9/6(日)、Aさん、Kさんと3人で、またまた金沢へ、今度は宗家継承披露別会能を観に行った。何と言ってもチケットが1万円と高価なので、1週間前にようやく決め、山崎先生にお願いして急きょ用意していただいた。
Kさんと私は2週続き、Aさんは前夜東京から戻ったばかり。それでも観たいと言うことで計画した。
宝生流第二十代宗家を継がれた宝生和英(かずふさ)さんは、まだ23歳。東京を始め、あちこちで継承披露能を演じておられる。
金沢での番組は、まず、「翁」。能の中でもっとも神聖視され、別曲として祝いの時に舞われるそうだ。翁(宝生和英)と三番叟(野村万蔵)は舞台の上で面をつける。
最初、翁が直面(ひためん…面をつけないこと)で舞う。この時、地謡との掛け合いが面白いらしいが、言葉がよくわからなかった。ただ、声は張りがありよく通る。次に、千歳(佐野由於)が露払いの舞を舞う。その間に翁は翁面をつけ天下泰平のご祈祷の舞を舞って引っ込む。最後に三番叟の舞になる。これが面白かった。動きが大きく素早い。狂言方のこんなに長い舞は初めて見た。

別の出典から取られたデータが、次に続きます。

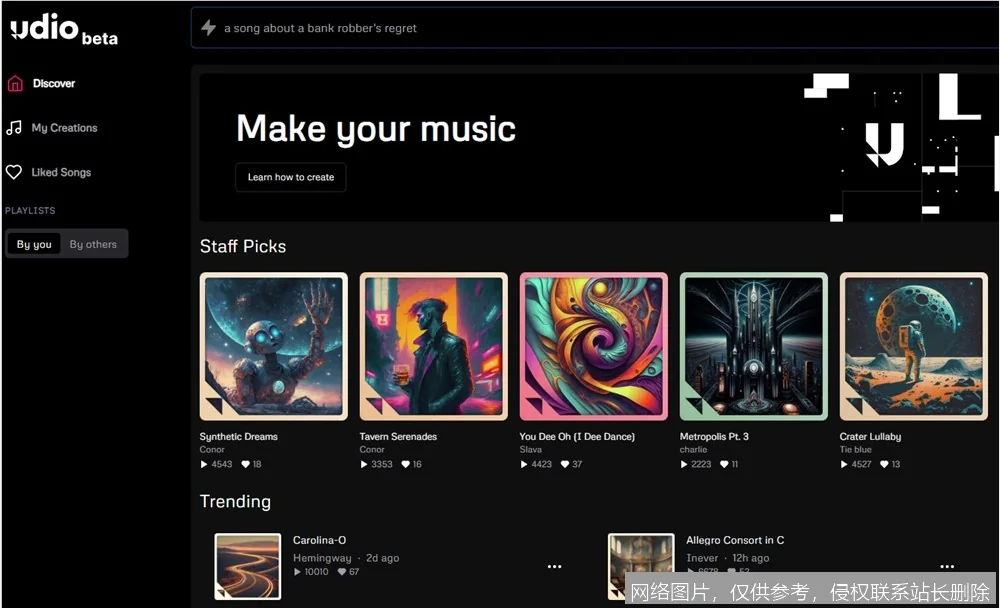This screenshot has width=1000, height=608.
Task: Click the Discover home icon
Action: (x=14, y=84)

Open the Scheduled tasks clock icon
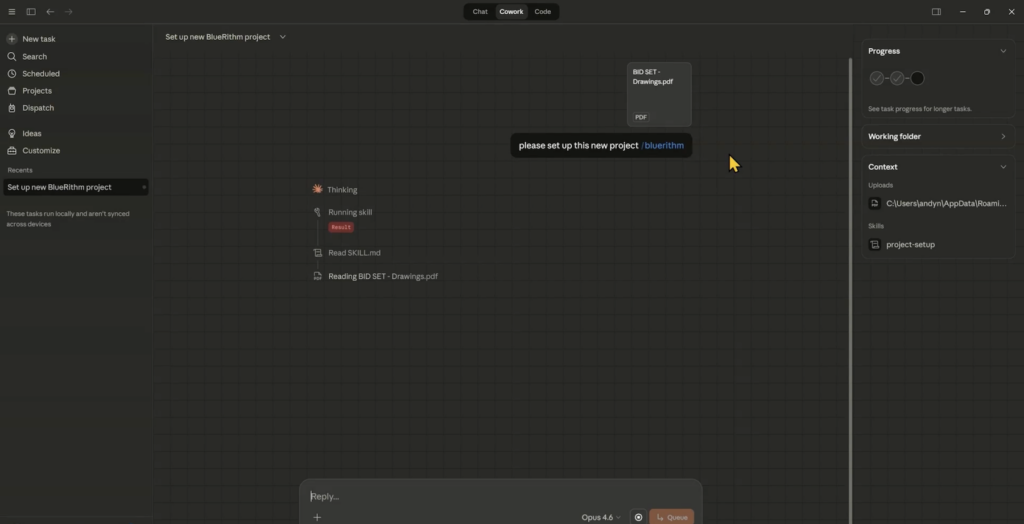coord(12,74)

その間のお囃子は、笛と大鼓、小鼓が3人。小鼓は住駒一家の総出演で3人並ばれると見事である。
イヤー ポン、イヤー ポン、オゥー ポンポン と揃うのが気持が良い。
2番目の能は「鶴亀」、仕舞が5番、それぞれそうそうたる先生方である。狂言は、「舟渡婿(ふなわたしむこ)」。舅役が、野村萬さん(万蔵さんの父)、まだまだお若い。
最後の能が「乱(みだれ)・和合」。「乱」とは何かと思ったら「猩々」のバリエーションだった。猩々と言うのは中国に住む不思議な動物で猿のように赤い顔して酒を好む。その猩々が酒に酔って踊り戯れる祝福の曲である。普通の猩々舞は「中の舞」だが、「乱」ではリズムの変化が大きい乱(みだれ)の舞に変わり、抜き足、蹴り上げる足、流れ足で水上を戯れる姿を表す。
しかも「和合」と言うのは、猩々が二人で舞う。赤い童子のような面に赤い頭、赤い装束の赤ずくめの格好で二人並んで舞うのだ。
♪酌めども尽きず 飲めども変わらぬ秋の夜の盃。
影も傾く入江に枯れ立つ あしもとはよろよろと。
酔ひに臥したる枕の夢を。・・・♪
秋にふさわしい能だった。休憩を入れてたっぷり4時間。1万円分を堪能した。
上の左は能楽堂前の樹。名前がわからないが白い豆のような実がなっていた。
右は、宗家のポートレート。若い能楽師さんたちはHPを持っておられるが、演能の写真はなかなか載っていない。「和の会」のHPより拝借した。